Underlying Price% From SpotP&L at Expiration
$0.01-100.0%-$1,282.00
$64.68-77.9%-$1,282.00
$129.34-55.8%-$1,282.00
$194.01-33.7%-$1,282.00
$258.67-11.6%-$1,282.00
$323.34+10.6%+$1,218.00
$388.00+32.7%+$1,218.00
$452.67+54.8%+$1,218.00
$517.34+76.9%+$1,218.00
$582.00+99.0%+$1,218.00

When traders use collar on QQQM

Collars on QQQM hedge an existing long QQQM etf position; the long put sets a floor while the short call finances it, often run as a near-zero-cost hedge during expected volatility windows.

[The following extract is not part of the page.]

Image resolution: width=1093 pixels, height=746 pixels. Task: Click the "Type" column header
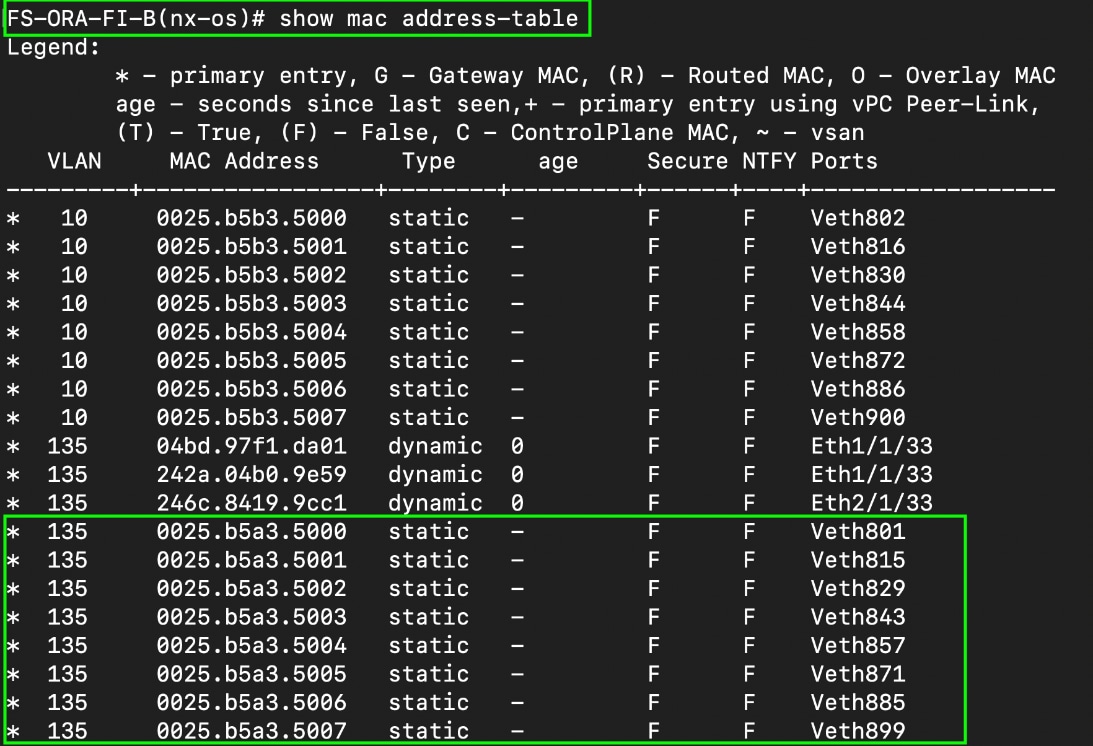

QQQM thesis for this collar

The market-implied 1-standard-deviation range for QQQM extends from approximately $273.44 on the downside to $311.50 on the upside. A QQQM collar hedges an existing long QQQM position with a protective put while financing the put cost via a short call; when the premiums roughly offset, the collar acts as a near-zero-cost insurance band around the current spot. Current QQQM IV rank near 53.33% is mid-range against its 1-year distribution, so the IV signal is neutral; the collar thesis on QQQM should anchor more to the directional view and the expected-move geometry. As a Financial Services name, QQQM options can move on sector-level news flow (peer earnings, regulatory updates, industry-specific macro data) in addition to QQQM-specific events.

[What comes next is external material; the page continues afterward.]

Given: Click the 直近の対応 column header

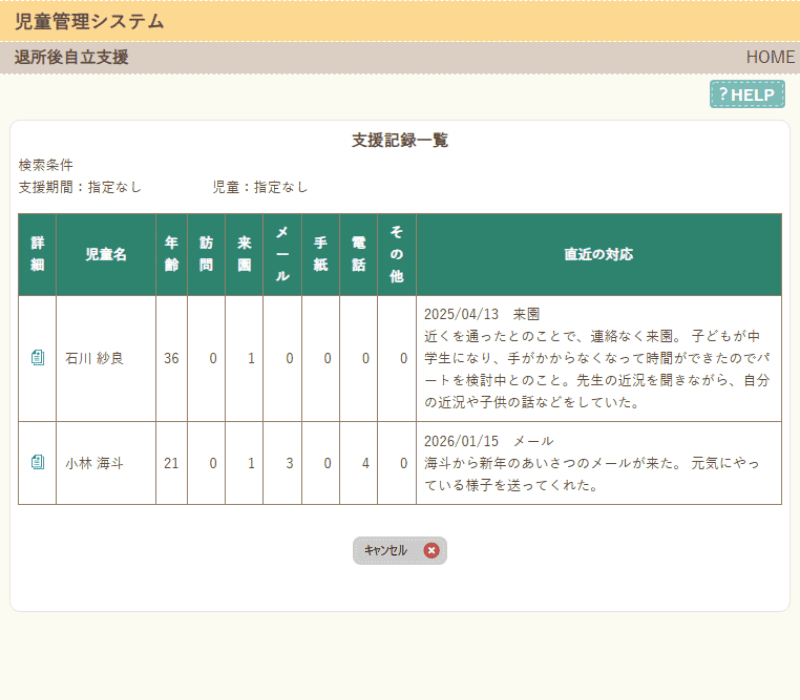Looking at the screenshot, I should 598,255.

QQQM collar positions are structurally neutral (protective); the modeled P&L assumes European-style exercise at expiration and ignores early assignment, transaction costs, dividends paid before expiry on the stock leg (when present), and the bid-ask spread on the listed chain. QQQM positions also carry Financial Services sector concentration risk; news flow inside the sector (peer earnings, regulatory shifts, supply-chain headlines) can move QQQM alongside the broader basket even when QQQM-specific fundamentals are unchanged. Always rebuild the position from current QQQM chain quotes before placing a trade.

Frequently asked questions

What is a collar on QQQM?
A collar on QQQM is the collar strategy applied to QQQM (etf). The strategy is structurally neutral (protective): A collar pairs long stock with a protective out-of-the-money put financed by a short out-of-the-money call, capping both tails of the position around the current spot. With QQQM etf trading near $292.47, the strikes shown on this page are snapped to the nearest listed QQQM chain strike and the premiums come straight from the end-of-day bid/ask midpoint.
How are QQQM collar max profit and max loss calculated?
Max profit roughly equals short-call strike minus cost basis plus net premium; max loss roughly equals cost basis minus long-put strike minus net premium. Breakeven shifts by the net premium. For the QQQM collar priced from the end-of-day chain at a 30-day expiry (ATM IV 22.70%), the computed maximum profit is $1,218.00 per contract and the computed maximum loss is -$1,282.00 per contract. Live intraday quotes will differ as the chain moves through the trading session.
What is the breakeven for a QQQM collar?
The breakeven for the QQQM collar priced on this page is roughly $292.82 at expiration, derived from end-of-day chain premiums. Breakeven is the underlying price at which the strategy's P&L crosses zero ignoring transaction costs and assignment risk. The current QQQM market-implied 1-standard-deviation expected move is approximately 6.51%; if the move sits well outside the breakeven distance, the structure's risk-reward becomes correspondingly tighter.
When should you consider a collar on QQQM?
Collars on QQQM hedge an existing long QQQM etf position; the long put sets a floor while the short call finances it, often run as a near-zero-cost hedge during expected volatility windows.
How does current QQQM implied volatility affect this collar?
QQQM ATM IV is at 22.70% with IV rank near 53.33%, which is mid-range against its 1-year history. Strategy selection depends more on directional thesis and expected move than on a strong IV signal.